DDMRP is not Just a Rebadging of Kanban

DDMR vs Kanban picture

Last Spring DynaSys launched their latest product release named DSCP-2018.  This innovative release delivered great business value to our customers including the DDI certified, Demand Driven Material Requirements Planning capability.  At the time DynaSys was the first supply chain planning technology vendor to add DDMRP techniques to an existing End to End Supply Chain Planning solution suite.  Combining DDMRP, alongside Advanced Planning System (APS) and traditional MRP capabilities could be confusing.  But DynaSys turned this challenge into an opportunity.

The reasons for adopting DDMRP techniques into an established proven product was a natural decision for the DynaSys team.  After more than 30 years in the Supply Chain Planning technology business we have been confronted by many “latest technologies” and our research concluded that DDMRP was something very different.

However often when I introduce DDMRP to a new audience there is opposition by those that see DDMRP as a rebadging of Kanban or Theory of Constraints.  It is easy to understand why.  When comparing DDMRP and Kanban at 5000 feet it is simplistically comfortable to put them in the same box.   There are some similarities.  Both techniques are replenishment planning methodologies triggered by an actual order.  However, more importantly there are many differentiators.

There are a number of detailed studies that perform a mathematics comparison of the DDMRP and Kanban models.  However there are also key differences from a planner visibility perspective.

Priorities of Supply.

Traditional Kanban triggers replenishment of a product without any additional information to differentiate between supply orders regarding priority or urgency.  DDMRP on the other hand provides two key priority signals for the planner.  The first is whether the replenishment is being initiated from a yellow or red inventory position.  Anybody with a driver’s license can tell you that red is more important that yellow.

Another key advantage of DDMRP is the visibility of the buffer penetration.  This is crucial for allocating priorities between supplies for products within the same inventory zone, i.e. yellow.  Planners know to resolve supply shortages for those with the largest percentage of inventory buffer penetration.

Dynamic Buffers

An important part of the DDMRP model is the recalculation of dynamic buffers based on changes to average daily usage and other supply parameters.  The frequency of buffer recalculation will depend on several factors and there is no one size fits all.  Traditionally Kanban buffer sizes were set based on physical numbers such as the size of a bin.  Most modern Kanban implementations have virtualized the Kanban size however no business process exists to dynamically review or adjust the buffer size as exists in DDMRP.

Adjustment Factors

Not unlike buffer sizes, Kanban does not have the built in levers to adjust the plan for anticipating seasonal demand or known future events such as promotions.  The DDMRP framework provides adjustment factors that can be used to influence the plan to accommodate the impact of known future events.

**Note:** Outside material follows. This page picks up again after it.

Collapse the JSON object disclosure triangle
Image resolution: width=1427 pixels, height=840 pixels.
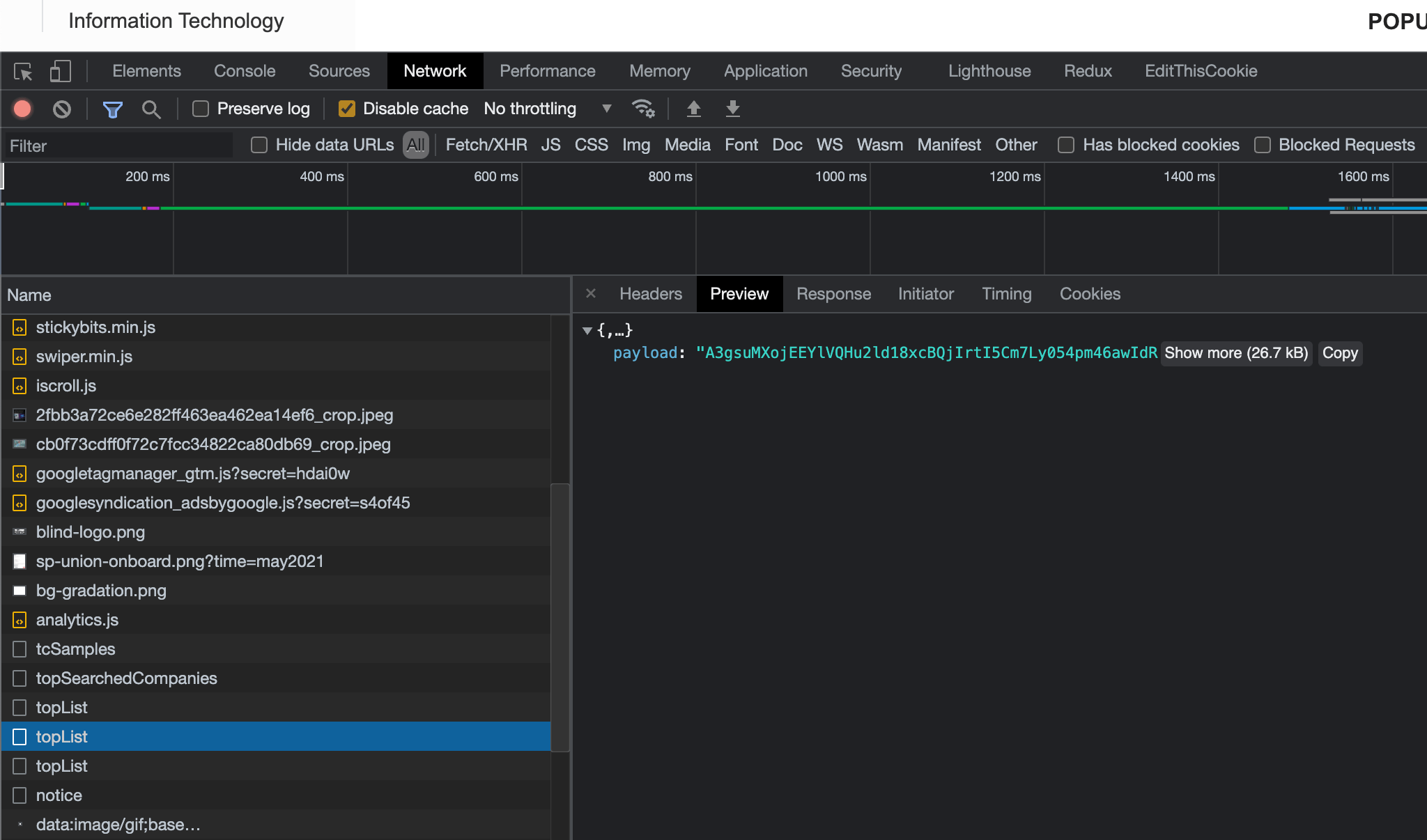(x=587, y=330)
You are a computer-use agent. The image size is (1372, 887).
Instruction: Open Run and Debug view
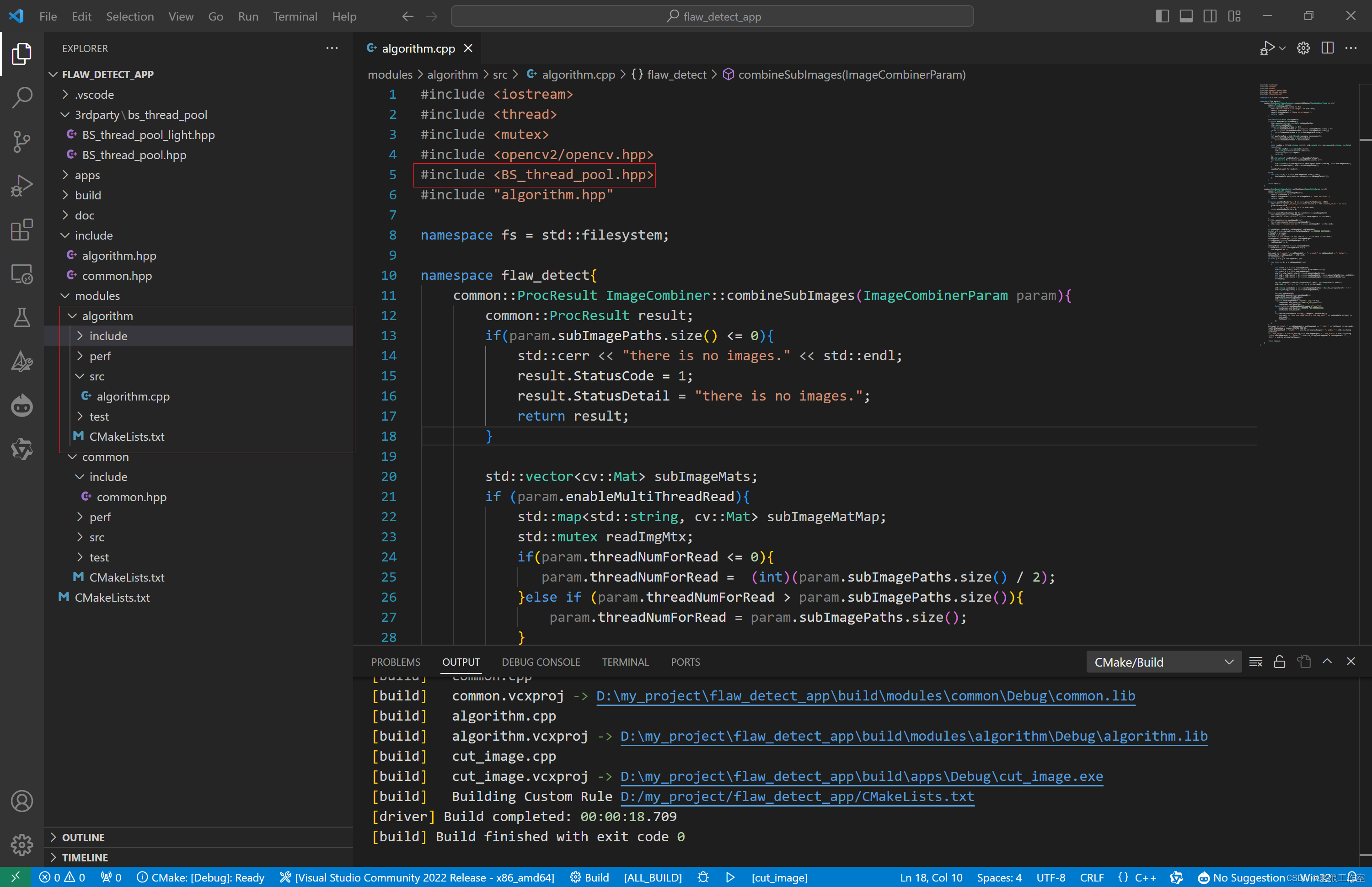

Many deployments of DDMRP use manually adjusted adjustment factors.  A unique capability at DynaSys provides calculation of planned adjustment factors based on the results of a tactical APS.  This approach delivers the intuitive simplicity of DDMRP for executing the plan while using the APS to adjust the longer plan for situations where stock must be increased in anticipation of peaks in demand.

In conclusion: It is important to first get a good understanding of DDMRP to truly appreciate its unique differentiation over other methodologies such as Lean/Kanban and Theory of Constraints.